Monday, Jun. 01, 1953
Bauhaus Builder
"Now, for the first time, when I have reached 70, things look safe for a while," said Architect Walter Gropius on his birthday last week. "At long last, I am beginning to build much more than was possible in the so often unsettled past. The coming years should be the happiest and best fulfilled of my entire life." After 34 years as one of architecture's greatest thinkers and teachers, Walter Gropius was starting what amounts to a brand-new career.
The guests at his birthday party in Chicago got a chance to see what Gropius has been up to since he left Harvard's Graduate School of Design last year (TIME, July 14). The founder of Germany's famed Bauhaus showed 300 friends and colleagues a model of a sheer, glass-walled office building, as clean and functional as a tumbler, which will rise 18 stories near Chicago's Loop. Also on display was an immense aerial view of Chicago's project to redevelop seven square miles of the city's South Side, including a spacious new hospital in a lakefront garden setting which Gropius is working on.
Back in Boston, Gropius is the leader of an eight-architect team at work on six modern schools for Massachusetts and New Hampshire; his team is also designing a radical, prismatic-shaped office building in Washington with windows that have what Gropius calls "eyebrows"--steel and glass louvers that push out horizontally as protection against the summer sun. And there are plans for modern housing developments that make Gropius' eyes light up with joy. His team of architects is designing two of them near Boston, one of 30 houses, one of 60.

◆ ◆ ◆

=== Work task A ===
Condense the paragraph of the Gropius article that begins "Back in Boston, Gropius is the leader" into a short bulleted list, keeping its main facts.
=== Work task B ===
Answer these questions from the Gropius article:
(i) What age had Gropius reached on his birthday?
(ii) How many stories will the glass-walled office building near Chicago's Loop rise?
(iii) How many square miles of Chicago's South Side does the city's redevelopment project cover?
=== Work task C ===
Extend the Gropius article past its final sentence.
The lines that come next were taken from a separate source.

=== Data records ===
◆ ◆ ◆

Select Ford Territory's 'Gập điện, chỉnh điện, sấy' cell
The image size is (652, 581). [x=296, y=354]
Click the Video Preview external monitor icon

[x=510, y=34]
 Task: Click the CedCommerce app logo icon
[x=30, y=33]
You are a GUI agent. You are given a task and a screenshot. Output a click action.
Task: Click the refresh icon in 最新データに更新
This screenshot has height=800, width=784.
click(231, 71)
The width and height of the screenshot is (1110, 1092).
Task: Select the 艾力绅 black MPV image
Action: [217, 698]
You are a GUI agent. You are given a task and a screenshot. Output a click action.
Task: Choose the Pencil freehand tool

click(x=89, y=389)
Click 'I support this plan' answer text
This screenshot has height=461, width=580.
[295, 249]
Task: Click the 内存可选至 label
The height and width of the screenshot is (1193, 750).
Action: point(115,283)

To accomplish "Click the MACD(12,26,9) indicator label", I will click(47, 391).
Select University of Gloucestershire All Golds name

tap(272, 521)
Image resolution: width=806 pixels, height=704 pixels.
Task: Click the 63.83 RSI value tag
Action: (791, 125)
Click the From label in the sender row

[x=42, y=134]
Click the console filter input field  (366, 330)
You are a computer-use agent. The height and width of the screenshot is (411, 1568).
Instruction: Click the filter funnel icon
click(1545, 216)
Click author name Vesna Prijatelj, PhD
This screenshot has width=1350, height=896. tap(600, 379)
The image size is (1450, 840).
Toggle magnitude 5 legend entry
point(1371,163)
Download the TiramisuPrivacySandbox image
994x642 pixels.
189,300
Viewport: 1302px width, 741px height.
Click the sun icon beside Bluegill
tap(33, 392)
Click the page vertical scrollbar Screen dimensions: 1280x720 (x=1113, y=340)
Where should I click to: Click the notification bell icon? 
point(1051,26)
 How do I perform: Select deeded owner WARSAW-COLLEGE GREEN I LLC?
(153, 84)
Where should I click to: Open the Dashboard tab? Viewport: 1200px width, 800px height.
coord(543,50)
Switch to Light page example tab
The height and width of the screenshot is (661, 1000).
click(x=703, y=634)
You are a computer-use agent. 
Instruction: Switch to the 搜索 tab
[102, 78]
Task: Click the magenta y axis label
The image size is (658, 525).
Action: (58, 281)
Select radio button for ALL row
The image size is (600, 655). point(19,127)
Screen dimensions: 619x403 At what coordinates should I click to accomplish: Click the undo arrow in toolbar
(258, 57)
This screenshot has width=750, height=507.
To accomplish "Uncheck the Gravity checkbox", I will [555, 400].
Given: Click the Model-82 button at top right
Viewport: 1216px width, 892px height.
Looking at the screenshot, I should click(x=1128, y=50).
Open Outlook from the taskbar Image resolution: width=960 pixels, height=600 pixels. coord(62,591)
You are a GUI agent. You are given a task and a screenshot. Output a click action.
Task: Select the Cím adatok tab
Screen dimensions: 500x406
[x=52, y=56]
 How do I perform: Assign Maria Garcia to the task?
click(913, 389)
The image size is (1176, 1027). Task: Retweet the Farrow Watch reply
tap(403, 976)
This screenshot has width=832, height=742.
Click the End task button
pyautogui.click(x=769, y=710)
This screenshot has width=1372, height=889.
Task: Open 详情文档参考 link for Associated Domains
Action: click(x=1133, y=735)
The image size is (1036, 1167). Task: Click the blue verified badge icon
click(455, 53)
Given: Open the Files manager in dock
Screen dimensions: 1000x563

◆ ◆ ◆

=== Response area A ===
- In Boston, Gropius leads a team of eight architects.
- The team is designing six modern schools for Massachusetts and New Hampshire.
- It is also designing a prismatic-shaped office building in Washington. Its windows have "eyebrows," which are steel and glass louvers that push out horizontally to block the summer sun.
- The team is designing two modern housing developments near Boston, one of 30 houses and one of 60.

=== Response area B ===
(i) 70
(ii) 18 stories
(iii) Seven square miles

=== Response area C ===
It is the housing of tomorrow that excites Gropius most. "In the future," he says, "the artist is to be the brother of the engineer and manufacturer . . . What we need is a unity . . . An old New England town, with its white buildings, has a unity and kinship, but when you look closely, every single one of these white buildings differs from all the rest. A house with 100,000 exact duplicates is not the answer . . . The machine must be adapted to the individual.. . . Machines can cut costs and improve quality by making millions of prefabricated parts, and yet the houses built from these parts can look enough different so that when you come [home] from a cocktail party you can find your own door . . ."
Lean and clear-eyed, Walter Gropius acts like a young man in a hurry. He has plans to visit South Africa, Chile, Australia. "I am going to Brazil later this year, and will visit Japan next year, but much more than to travel," says Gropius. "I want to work."